To become a member of MICO, for example, a center must have a medical director — preferably an ob-gyn — that is currently practicing, she said. And they’ll have to meet standards set out by three doctors from across the state, Doyle said.

Doyle is also president of Life Matters Worldwide, which describes itself as “encouraging, equipping, and strengthening pregnancy care workers across the United States.”

The statement of encouragement, at least in part, reflects the growing need for such centers, said Eileen McNeil, president of Citizens for Traditional Values, which the Michigan coalition lists as a “strategic partner.” Citizens works “to promote and preserve Judeo-Christian values in local communities and at the state capitol,” according to its website.

McNeil accused abortion advocates of “heavily” promoting abortion in Michigan.

“You can’t turn around without someone talking about how important it is for women to have abortions and make sure they have choices,” she said, noting that the choice should always start with birth. “So … it’s a good thing that pregnancy resource centers are there so women who choose to carry their babies (have) organizations out there who also will surround them, and care for them.”

The coalition also answers the increasing attacks in Michigan and elsewhere on abortion opponents, Doyle, the coalition president, told Bridge.

Pregnancy resource centers have been criticized as deceptive — luring in patients with the promise of complete care, but then pressuring them out of abortions or delaying their decision so that patients are forced to undergo procedural abortions in a clinic rather than medication abortions that can be done in the privacy of their homes.
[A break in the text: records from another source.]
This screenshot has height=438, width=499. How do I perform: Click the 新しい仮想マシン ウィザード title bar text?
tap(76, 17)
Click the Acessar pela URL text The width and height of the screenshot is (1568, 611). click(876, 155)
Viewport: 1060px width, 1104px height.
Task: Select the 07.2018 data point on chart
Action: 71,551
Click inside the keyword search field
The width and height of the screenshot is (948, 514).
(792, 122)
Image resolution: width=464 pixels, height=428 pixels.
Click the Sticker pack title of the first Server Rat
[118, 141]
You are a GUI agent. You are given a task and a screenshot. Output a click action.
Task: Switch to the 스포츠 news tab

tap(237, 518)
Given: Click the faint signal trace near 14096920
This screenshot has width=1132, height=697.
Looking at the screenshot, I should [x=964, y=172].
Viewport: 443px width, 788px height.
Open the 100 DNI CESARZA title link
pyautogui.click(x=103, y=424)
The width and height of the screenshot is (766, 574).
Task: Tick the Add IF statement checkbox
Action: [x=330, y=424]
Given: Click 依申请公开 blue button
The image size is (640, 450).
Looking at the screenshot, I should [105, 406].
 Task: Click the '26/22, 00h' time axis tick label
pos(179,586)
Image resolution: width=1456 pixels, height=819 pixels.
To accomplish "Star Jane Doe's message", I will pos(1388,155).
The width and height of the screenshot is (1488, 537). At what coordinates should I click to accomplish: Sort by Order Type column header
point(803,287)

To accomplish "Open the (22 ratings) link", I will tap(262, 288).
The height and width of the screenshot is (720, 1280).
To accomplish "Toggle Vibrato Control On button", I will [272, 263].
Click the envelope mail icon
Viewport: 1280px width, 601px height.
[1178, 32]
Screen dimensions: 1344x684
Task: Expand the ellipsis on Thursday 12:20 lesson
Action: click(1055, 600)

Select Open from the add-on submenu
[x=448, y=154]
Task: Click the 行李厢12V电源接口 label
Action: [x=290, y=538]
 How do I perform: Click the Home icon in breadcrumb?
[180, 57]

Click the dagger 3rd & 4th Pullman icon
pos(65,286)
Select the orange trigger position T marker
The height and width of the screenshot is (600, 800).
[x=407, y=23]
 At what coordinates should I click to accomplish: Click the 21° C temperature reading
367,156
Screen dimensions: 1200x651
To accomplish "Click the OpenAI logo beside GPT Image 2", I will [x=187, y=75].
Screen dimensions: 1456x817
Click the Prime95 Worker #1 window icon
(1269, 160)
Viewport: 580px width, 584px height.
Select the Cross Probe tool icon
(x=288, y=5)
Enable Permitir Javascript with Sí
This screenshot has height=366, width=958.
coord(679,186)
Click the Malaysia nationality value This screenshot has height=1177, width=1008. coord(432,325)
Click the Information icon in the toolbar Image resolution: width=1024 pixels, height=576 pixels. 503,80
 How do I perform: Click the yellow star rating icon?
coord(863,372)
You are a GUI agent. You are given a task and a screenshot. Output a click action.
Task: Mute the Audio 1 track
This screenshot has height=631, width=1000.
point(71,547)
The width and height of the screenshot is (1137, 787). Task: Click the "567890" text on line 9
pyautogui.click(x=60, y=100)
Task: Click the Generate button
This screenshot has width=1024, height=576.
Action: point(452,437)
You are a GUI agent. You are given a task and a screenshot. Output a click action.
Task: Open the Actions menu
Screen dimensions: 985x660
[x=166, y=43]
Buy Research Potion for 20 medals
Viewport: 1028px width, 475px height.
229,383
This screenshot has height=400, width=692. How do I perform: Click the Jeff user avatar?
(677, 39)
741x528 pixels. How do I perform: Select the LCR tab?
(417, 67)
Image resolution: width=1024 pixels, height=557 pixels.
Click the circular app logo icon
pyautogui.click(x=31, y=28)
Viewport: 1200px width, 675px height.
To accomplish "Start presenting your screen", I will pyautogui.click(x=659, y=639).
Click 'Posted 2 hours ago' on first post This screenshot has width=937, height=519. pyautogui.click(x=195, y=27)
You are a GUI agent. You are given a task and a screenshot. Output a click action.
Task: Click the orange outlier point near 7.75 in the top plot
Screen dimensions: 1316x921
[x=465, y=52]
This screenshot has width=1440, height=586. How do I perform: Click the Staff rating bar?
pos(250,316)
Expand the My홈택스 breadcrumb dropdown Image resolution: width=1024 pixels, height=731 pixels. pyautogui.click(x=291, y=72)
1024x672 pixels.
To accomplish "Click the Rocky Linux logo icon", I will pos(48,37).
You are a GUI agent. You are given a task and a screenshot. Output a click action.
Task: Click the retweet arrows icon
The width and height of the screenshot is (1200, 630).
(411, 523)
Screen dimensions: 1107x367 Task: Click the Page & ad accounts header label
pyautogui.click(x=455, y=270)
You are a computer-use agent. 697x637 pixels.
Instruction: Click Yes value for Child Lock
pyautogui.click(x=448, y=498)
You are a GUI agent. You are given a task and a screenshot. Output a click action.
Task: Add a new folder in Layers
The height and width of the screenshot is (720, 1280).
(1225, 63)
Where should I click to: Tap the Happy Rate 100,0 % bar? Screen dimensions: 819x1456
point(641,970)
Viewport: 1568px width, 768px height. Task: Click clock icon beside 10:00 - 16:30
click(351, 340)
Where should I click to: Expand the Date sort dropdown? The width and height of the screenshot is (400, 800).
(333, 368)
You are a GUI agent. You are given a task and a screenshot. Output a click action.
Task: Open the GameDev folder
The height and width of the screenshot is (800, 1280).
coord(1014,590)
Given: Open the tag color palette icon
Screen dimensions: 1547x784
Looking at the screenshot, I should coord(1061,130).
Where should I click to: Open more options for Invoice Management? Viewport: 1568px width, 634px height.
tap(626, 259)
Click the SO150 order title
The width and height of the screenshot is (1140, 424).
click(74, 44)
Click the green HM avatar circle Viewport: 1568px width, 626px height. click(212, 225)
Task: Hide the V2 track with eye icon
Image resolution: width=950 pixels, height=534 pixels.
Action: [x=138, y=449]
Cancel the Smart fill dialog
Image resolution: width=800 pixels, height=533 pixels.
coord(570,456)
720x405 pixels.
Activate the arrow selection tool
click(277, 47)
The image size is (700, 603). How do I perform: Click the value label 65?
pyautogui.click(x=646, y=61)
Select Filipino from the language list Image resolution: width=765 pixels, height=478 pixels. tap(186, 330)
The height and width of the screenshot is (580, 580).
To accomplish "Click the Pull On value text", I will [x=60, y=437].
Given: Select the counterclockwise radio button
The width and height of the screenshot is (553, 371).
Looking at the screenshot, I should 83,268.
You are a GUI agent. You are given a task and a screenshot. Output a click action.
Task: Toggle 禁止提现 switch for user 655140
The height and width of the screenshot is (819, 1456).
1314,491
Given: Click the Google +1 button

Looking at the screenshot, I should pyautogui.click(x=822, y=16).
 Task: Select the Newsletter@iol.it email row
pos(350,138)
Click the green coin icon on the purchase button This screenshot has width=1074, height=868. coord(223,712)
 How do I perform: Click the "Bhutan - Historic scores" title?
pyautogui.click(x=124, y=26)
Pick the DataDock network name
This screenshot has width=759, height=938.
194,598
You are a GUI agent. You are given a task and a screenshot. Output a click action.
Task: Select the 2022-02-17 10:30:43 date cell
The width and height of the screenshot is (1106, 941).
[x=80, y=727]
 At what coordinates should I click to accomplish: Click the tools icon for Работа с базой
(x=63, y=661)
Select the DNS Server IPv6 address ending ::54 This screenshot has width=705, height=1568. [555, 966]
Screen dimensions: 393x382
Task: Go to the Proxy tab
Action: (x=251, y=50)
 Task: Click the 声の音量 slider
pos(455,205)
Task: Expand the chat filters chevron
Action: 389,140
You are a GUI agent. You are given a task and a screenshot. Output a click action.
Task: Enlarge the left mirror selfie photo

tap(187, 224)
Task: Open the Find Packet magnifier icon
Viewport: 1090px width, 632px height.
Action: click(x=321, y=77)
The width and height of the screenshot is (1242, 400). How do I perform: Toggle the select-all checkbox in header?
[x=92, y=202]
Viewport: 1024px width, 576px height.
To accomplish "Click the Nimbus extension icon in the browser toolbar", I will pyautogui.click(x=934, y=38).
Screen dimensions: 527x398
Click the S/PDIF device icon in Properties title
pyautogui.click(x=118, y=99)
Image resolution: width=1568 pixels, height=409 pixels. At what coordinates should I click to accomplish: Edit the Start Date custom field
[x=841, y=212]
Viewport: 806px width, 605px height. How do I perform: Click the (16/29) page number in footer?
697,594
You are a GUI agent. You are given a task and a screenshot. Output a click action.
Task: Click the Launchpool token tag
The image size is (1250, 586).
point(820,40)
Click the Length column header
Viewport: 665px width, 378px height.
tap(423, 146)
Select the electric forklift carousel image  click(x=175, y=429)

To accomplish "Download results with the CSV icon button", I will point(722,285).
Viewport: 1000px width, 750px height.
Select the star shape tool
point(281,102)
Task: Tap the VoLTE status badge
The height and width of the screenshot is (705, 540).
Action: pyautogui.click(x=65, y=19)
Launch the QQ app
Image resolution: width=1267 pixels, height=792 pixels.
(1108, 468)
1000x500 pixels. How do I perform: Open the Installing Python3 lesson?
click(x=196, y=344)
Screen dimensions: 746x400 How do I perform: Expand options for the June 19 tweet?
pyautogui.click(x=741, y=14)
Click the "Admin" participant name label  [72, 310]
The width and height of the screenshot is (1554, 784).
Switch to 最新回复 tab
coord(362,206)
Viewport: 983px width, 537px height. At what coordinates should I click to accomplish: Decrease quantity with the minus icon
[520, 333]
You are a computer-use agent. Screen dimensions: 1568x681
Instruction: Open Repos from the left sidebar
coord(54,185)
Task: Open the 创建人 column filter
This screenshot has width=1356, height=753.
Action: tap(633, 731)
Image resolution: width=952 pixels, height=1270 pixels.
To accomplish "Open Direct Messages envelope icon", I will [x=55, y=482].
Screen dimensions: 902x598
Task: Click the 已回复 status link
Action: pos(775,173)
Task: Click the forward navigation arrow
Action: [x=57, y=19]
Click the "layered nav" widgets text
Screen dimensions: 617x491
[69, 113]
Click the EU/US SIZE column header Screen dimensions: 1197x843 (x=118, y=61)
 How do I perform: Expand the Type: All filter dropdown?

In 2022, the review site Yelp began posting notices on its pages warning consumers about the limited options at pregnancy centers and the fact they do not provide abortion care. In October, Michigan Attorney General Dana Nessel joined 15 other attorneys general in a letter supporting Yelp’s move and criticizing the centers as using “tactics” that misinform and “can have dire health consequences and rob patients of their healthcare choices.”

Such criticisms are unwarranted, Doyle and others said.

The coalition, she said, will give pregnancy centers a stronger voice.

Genevieve Marnon, legislative director of Right to Life of Michigan, agreed:

“Women set on an abortion know where to go, yet often women want to explore their options and better understand if support exists to make a choice for the life,” she said.